6 Hubungan Dengan Rekan Kerja
Menurut Selye 1956 yang dikutip oleh Munandar 2006 bahwa hidup dengan orang lain merupakan salah satu aspek dari kehidupan yang
penuh stres. Hubungan yang baik antar anggota dari satu kelompok kerja dianggap sebagai faktor utama dalam kesehatan individu dan organisasi
.
Dalam penelitian yang dilakukan Salafi Nugrahani 2008 didapatkan adanya hubungan yang bersifat searah antara hubungan dengan rekan
kerja terhadap stres kerja yang dialami pekerja. Artinya semakin kurang rasa kepuasan hubungandukungan sosial yang didapatkan dari rekan
kerjanya, maka tingkat stress yang dialami akan semakin berat dan sebaliknya.
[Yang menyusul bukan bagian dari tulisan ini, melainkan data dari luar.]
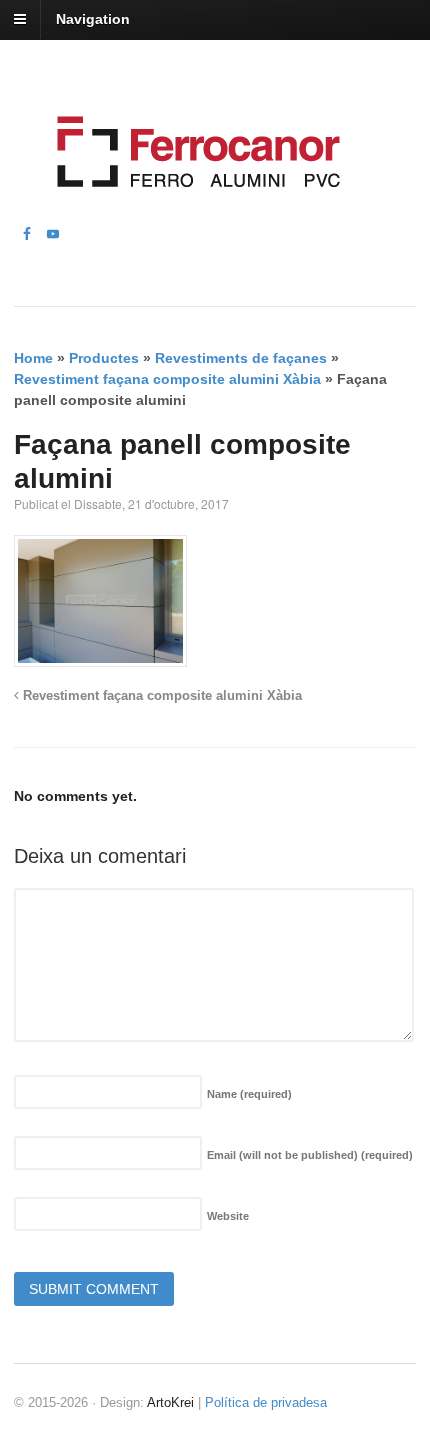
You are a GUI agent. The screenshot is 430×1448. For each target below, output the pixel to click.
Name (249, 1094)
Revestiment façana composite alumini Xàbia (167, 379)
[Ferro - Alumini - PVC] (192, 212)
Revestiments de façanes (241, 358)
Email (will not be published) (310, 1155)
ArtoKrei (170, 1402)
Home (33, 358)
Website (228, 1216)
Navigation (93, 19)
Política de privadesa (266, 1402)
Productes (104, 358)
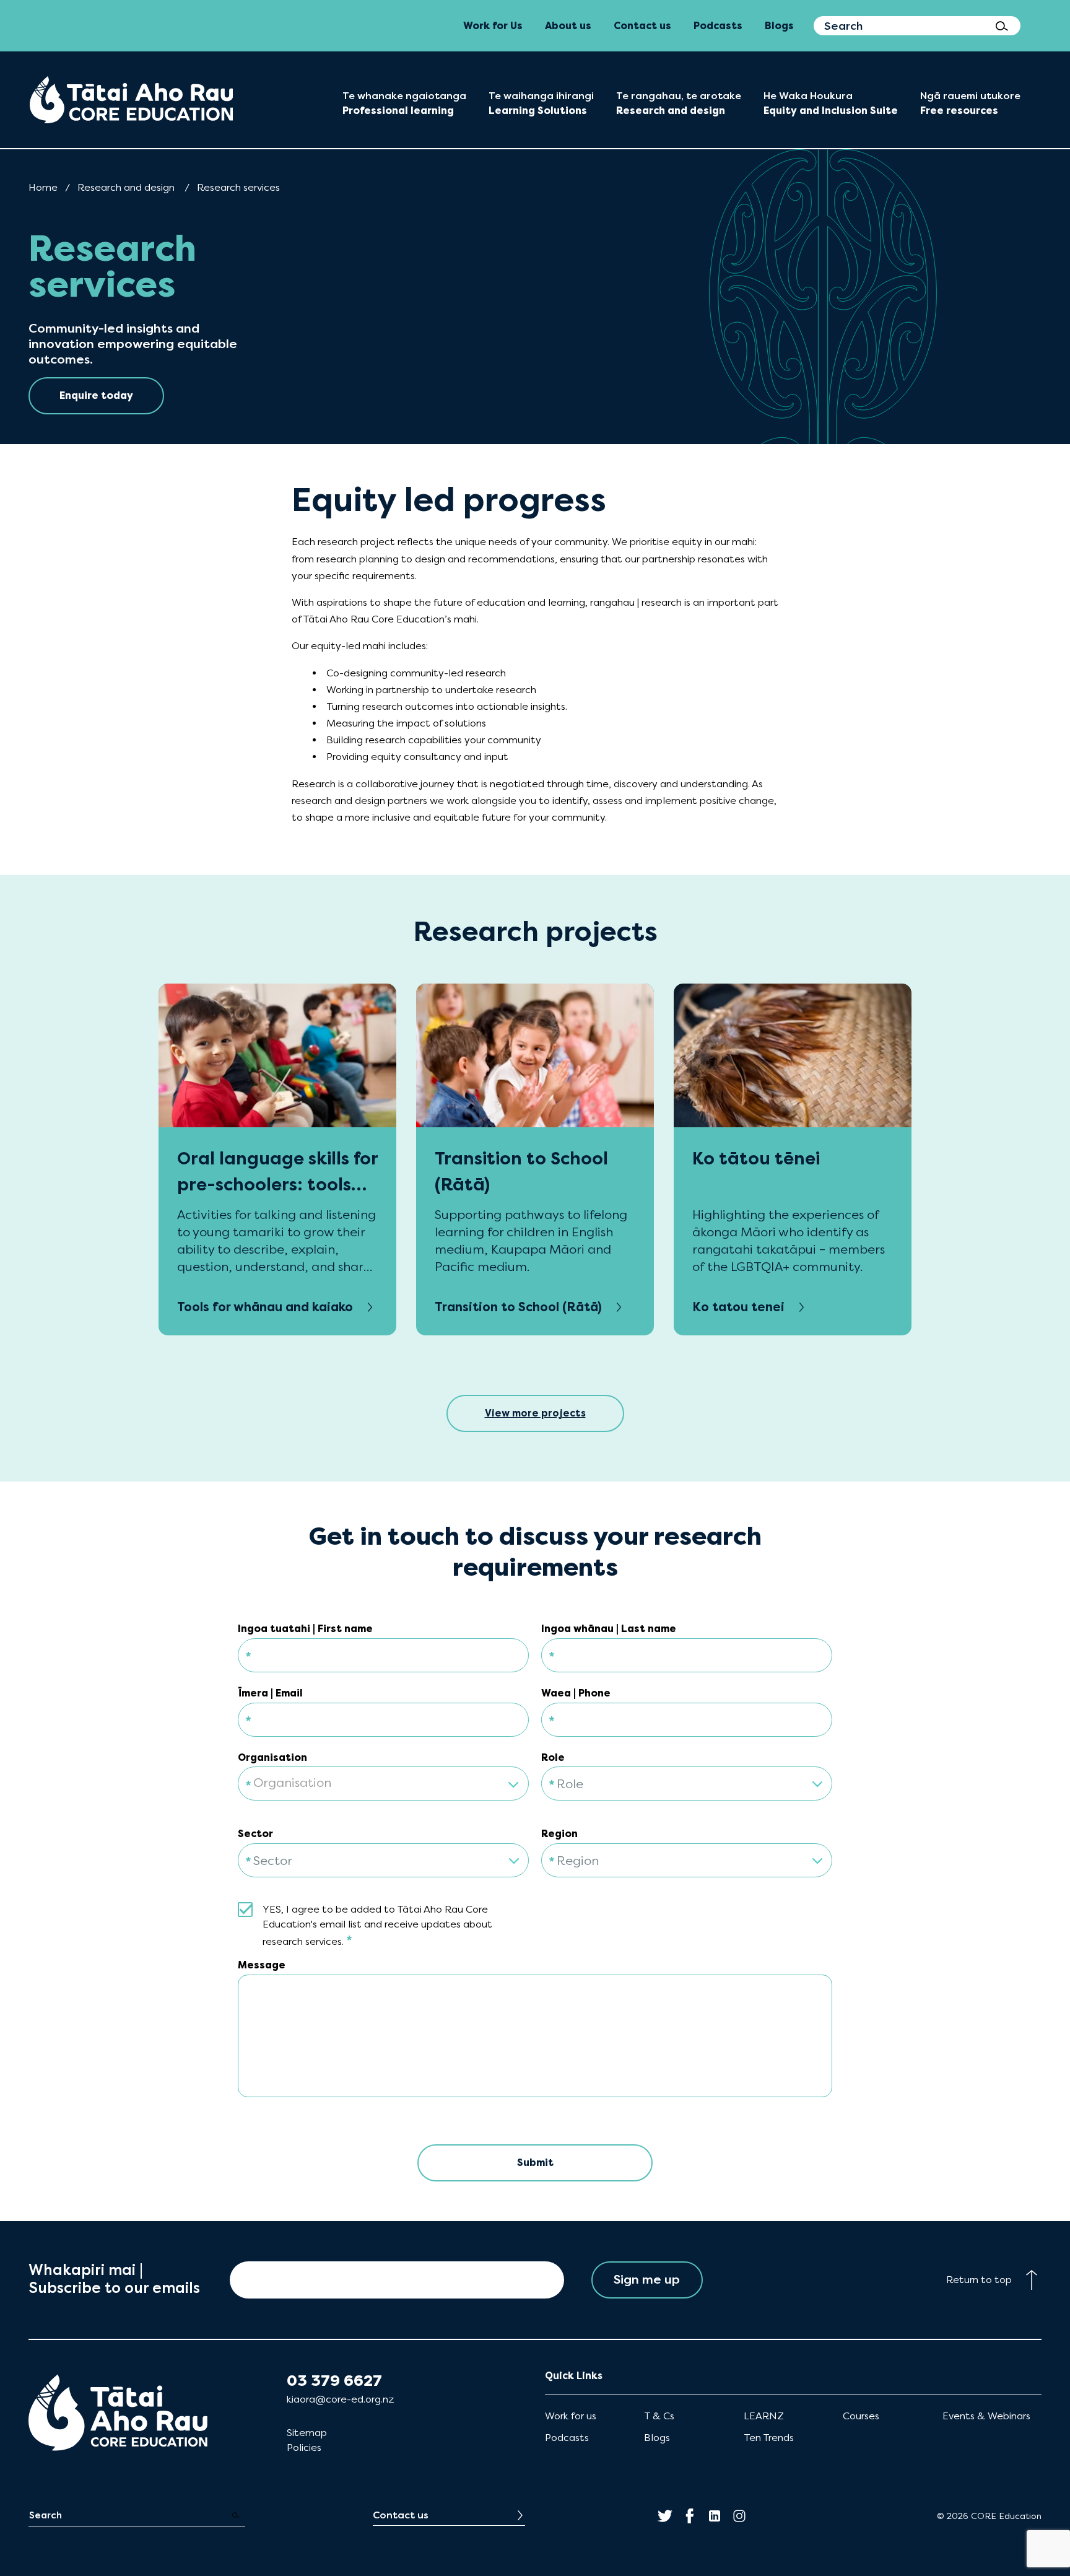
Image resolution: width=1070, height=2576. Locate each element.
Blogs (657, 2437)
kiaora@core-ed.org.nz (340, 2399)
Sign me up (647, 2280)
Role (553, 1757)
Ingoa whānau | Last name (608, 1629)
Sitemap (307, 2432)
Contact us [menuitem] (642, 26)
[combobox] (383, 1775)
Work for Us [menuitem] (493, 26)
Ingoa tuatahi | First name (305, 1629)
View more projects (535, 1413)
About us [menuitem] (568, 26)
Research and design (126, 187)
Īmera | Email (270, 1693)
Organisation (272, 1757)
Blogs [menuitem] (779, 26)
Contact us (400, 2515)
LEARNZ (764, 2416)
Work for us (570, 2416)
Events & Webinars (986, 2416)
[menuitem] (131, 99)
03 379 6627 (334, 2381)
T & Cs (659, 2416)
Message (261, 1965)
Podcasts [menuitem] (718, 26)
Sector (255, 1834)
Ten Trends (769, 2437)
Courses (861, 2416)
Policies (304, 2447)
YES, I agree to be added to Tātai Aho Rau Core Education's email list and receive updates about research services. (377, 1925)
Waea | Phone (576, 1693)
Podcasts (567, 2437)
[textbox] (383, 1784)
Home (43, 187)
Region (559, 1834)
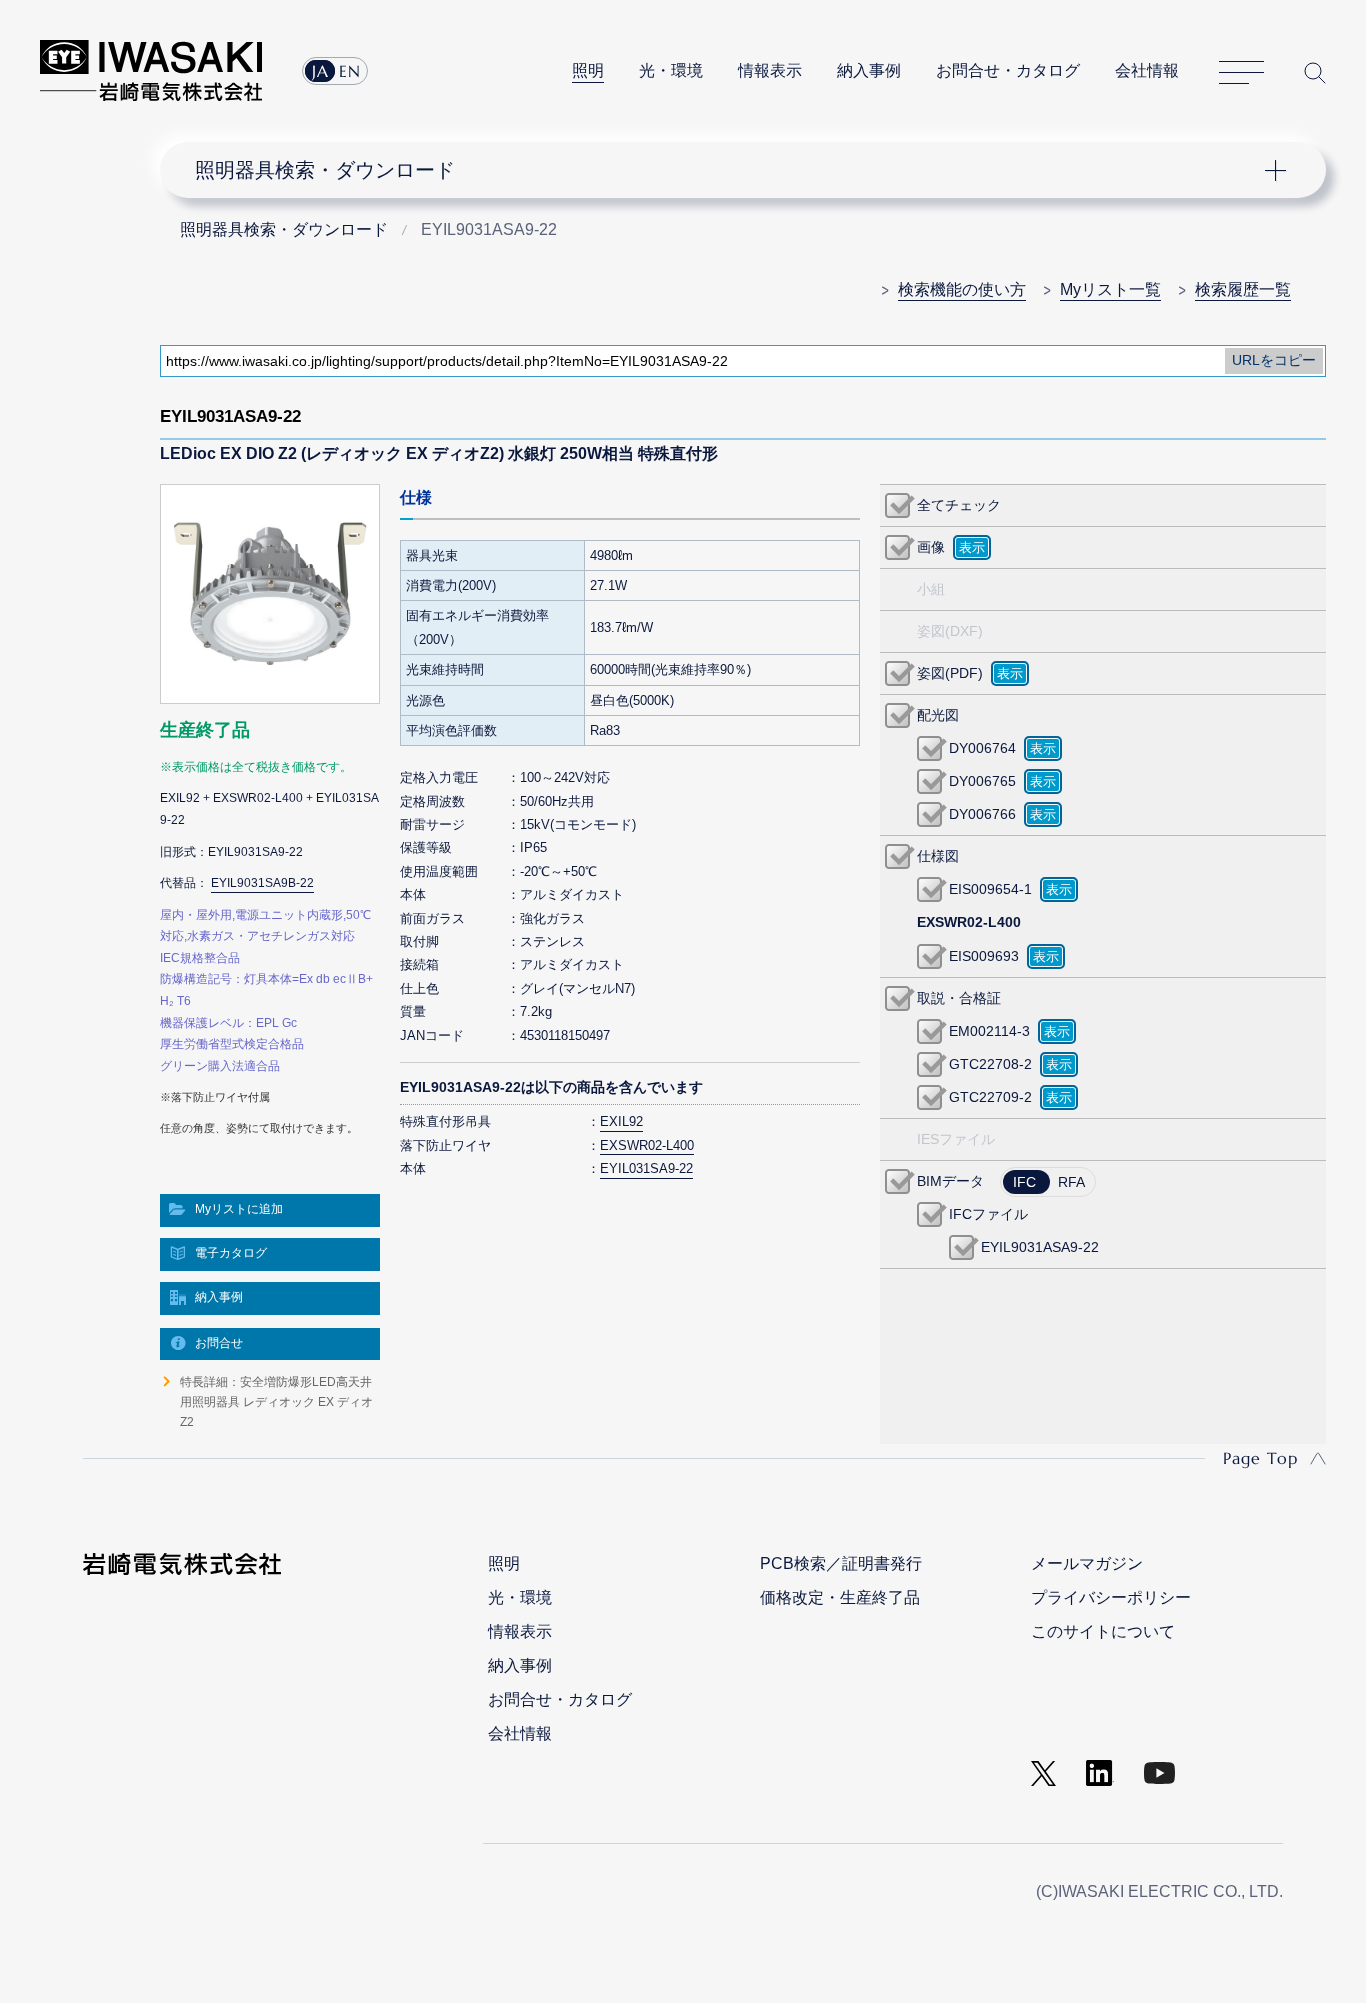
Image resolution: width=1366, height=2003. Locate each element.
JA (320, 71)
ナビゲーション (731, 170)
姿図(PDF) (950, 673)
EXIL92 (621, 1121)
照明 (588, 70)
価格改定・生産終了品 (840, 1597)
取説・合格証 (959, 998)
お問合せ (219, 1343)
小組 (931, 589)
Sedangkan hasil penelitian yang dilakukan oleh Bida 1995 bahwa tidak adanya hubungan yang bermakna antara hubungan sesama rekan
kerja dengan stres yang dialami pekerja. Menurutnya hal tersebut disebabkan karena pada satu tingakatan karir yang sama membuat pekerja
tersebut tidak perlu mempertanggung jawabkan pekerjaannya kepada
teman sekerja dan juga dimungkinkan karena budaya gotong royong yang tercipta di lingkungan kerjanya.